- [Your goal]
The complete data, repeated exactly, should form your response.

============================================================

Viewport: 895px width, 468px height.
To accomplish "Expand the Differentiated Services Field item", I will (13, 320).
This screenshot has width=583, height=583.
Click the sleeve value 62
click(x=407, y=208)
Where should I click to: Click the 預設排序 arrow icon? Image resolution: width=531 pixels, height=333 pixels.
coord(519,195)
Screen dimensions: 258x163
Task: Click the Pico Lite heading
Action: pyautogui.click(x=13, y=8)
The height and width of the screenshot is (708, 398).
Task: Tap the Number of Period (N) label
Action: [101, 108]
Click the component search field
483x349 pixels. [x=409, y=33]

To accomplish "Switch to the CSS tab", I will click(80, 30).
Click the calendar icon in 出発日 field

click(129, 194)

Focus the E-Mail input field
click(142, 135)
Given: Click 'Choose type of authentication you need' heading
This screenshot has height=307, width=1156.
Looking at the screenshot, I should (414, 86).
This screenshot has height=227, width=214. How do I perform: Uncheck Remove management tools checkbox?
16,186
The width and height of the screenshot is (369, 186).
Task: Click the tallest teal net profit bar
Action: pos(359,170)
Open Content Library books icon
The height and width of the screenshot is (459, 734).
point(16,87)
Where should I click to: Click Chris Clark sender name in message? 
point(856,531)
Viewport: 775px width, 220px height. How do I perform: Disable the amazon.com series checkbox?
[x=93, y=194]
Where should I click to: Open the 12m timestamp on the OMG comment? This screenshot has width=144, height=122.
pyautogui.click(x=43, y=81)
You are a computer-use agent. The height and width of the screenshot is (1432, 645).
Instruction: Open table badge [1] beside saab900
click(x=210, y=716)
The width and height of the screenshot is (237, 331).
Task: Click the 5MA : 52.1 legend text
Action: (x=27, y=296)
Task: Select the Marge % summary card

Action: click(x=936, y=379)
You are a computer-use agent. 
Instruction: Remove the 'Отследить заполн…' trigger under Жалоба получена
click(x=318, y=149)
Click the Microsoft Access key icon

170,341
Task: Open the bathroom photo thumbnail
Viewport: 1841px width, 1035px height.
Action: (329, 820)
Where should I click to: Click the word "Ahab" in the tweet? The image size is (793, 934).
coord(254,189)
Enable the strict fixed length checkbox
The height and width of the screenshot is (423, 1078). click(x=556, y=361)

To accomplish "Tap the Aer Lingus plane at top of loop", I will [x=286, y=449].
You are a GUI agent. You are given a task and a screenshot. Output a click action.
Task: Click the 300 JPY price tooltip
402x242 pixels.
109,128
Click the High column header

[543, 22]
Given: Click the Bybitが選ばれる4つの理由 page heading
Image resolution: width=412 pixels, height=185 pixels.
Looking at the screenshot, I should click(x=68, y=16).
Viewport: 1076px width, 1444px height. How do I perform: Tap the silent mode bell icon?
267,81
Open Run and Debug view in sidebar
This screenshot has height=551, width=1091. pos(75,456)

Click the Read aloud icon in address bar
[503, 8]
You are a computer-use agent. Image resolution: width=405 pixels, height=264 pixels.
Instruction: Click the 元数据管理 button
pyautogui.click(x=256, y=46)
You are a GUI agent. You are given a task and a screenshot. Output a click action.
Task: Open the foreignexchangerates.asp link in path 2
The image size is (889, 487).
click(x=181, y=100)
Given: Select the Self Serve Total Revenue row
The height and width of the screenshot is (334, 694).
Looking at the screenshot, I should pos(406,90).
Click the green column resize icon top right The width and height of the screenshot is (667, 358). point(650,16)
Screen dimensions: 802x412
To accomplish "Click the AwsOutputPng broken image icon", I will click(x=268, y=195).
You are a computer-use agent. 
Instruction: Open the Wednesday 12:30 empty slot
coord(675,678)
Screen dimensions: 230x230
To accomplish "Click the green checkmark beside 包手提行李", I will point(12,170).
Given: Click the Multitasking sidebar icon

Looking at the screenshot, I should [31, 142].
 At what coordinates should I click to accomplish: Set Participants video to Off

============================================================

- [Exercise response]
Viewport: 895px width, 468px height.
To accomplish "Expand the Differentiated Services Field item", I will (13, 320).
This screenshot has width=583, height=583.
Click the sleeve value 62
click(x=407, y=208)
Where should I click to: Click the 預設排序 arrow icon? Image resolution: width=531 pixels, height=333 pixels.
coord(519,195)
Screen dimensions: 258x163
Task: Click the Pico Lite heading
Action: pyautogui.click(x=13, y=8)
The height and width of the screenshot is (708, 398).
Task: Tap the Number of Period (N) label
Action: [101, 108]
Click the component search field
483x349 pixels. [x=409, y=33]

To accomplish "Switch to the CSS tab", I will click(80, 30).
Click the calendar icon in 出発日 field

click(129, 194)

Focus the E-Mail input field
click(142, 135)
Given: Click 'Choose type of authentication you need' heading
This screenshot has height=307, width=1156.
Looking at the screenshot, I should (414, 86).
This screenshot has height=227, width=214. How do I perform: Uncheck Remove management tools checkbox?
16,186
The width and height of the screenshot is (369, 186).
Task: Click the tallest teal net profit bar
Action: pos(359,170)
Open Content Library books icon
The height and width of the screenshot is (459, 734).
point(16,87)
Where should I click to: Click Chris Clark sender name in message? 
point(856,531)
Viewport: 775px width, 220px height. How do I perform: Disable the amazon.com series checkbox?
[x=93, y=194]
Where should I click to: Open the 12m timestamp on the OMG comment? This screenshot has width=144, height=122.
pyautogui.click(x=43, y=81)
You are a computer-use agent. The height and width of the screenshot is (1432, 645).
Instruction: Open table badge [1] beside saab900
click(x=210, y=716)
The width and height of the screenshot is (237, 331).
Task: Click the 5MA : 52.1 legend text
Action: (x=27, y=296)
Task: Select the Marge % summary card

Action: click(x=936, y=379)
You are a computer-use agent. 
Instruction: Remove the 'Отследить заполн…' trigger under Жалоба получена
click(x=318, y=149)
Click the Microsoft Access key icon

170,341
Task: Open the bathroom photo thumbnail
Viewport: 1841px width, 1035px height.
Action: (329, 820)
Where should I click to: Click the word "Ahab" in the tweet? The image size is (793, 934).
coord(254,189)
Enable the strict fixed length checkbox
The height and width of the screenshot is (423, 1078). click(x=556, y=361)

To accomplish "Tap the Aer Lingus plane at top of loop", I will [x=286, y=449].
You are a GUI agent. You are given a task and a screenshot. Output a click action.
Task: Click the 300 JPY price tooltip
402x242 pixels.
109,128
Click the High column header

[543, 22]
Given: Click the Bybitが選ばれる4つの理由 page heading
Image resolution: width=412 pixels, height=185 pixels.
Looking at the screenshot, I should click(x=68, y=16).
Viewport: 1076px width, 1444px height. How do I perform: Tap the silent mode bell icon?
267,81
Open Run and Debug view in sidebar
This screenshot has height=551, width=1091. pos(75,456)

Click the Read aloud icon in address bar
[503, 8]
You are a computer-use agent. Image resolution: width=405 pixels, height=264 pixels.
Instruction: Click the 元数据管理 button
pyautogui.click(x=256, y=46)
You are a GUI agent. You are given a task and a screenshot. Output a click action.
Task: Open the foreignexchangerates.asp link in path 2
The image size is (889, 487).
click(x=181, y=100)
Given: Select the Self Serve Total Revenue row
The height and width of the screenshot is (334, 694).
Looking at the screenshot, I should pos(406,90).
Click the green column resize icon top right The width and height of the screenshot is (667, 358). point(650,16)
Screen dimensions: 802x412
To accomplish "Click the AwsOutputPng broken image icon", I will click(x=268, y=195).
You are a computer-use agent. 
Instruction: Open the Wednesday 12:30 empty slot
coord(675,678)
Screen dimensions: 230x230
To accomplish "Click the green checkmark beside 包手提行李", I will point(12,170).
Given: Click the Multitasking sidebar icon

Looking at the screenshot, I should [31, 142].
 At what coordinates should I click to accomplish: Set Participants video to Off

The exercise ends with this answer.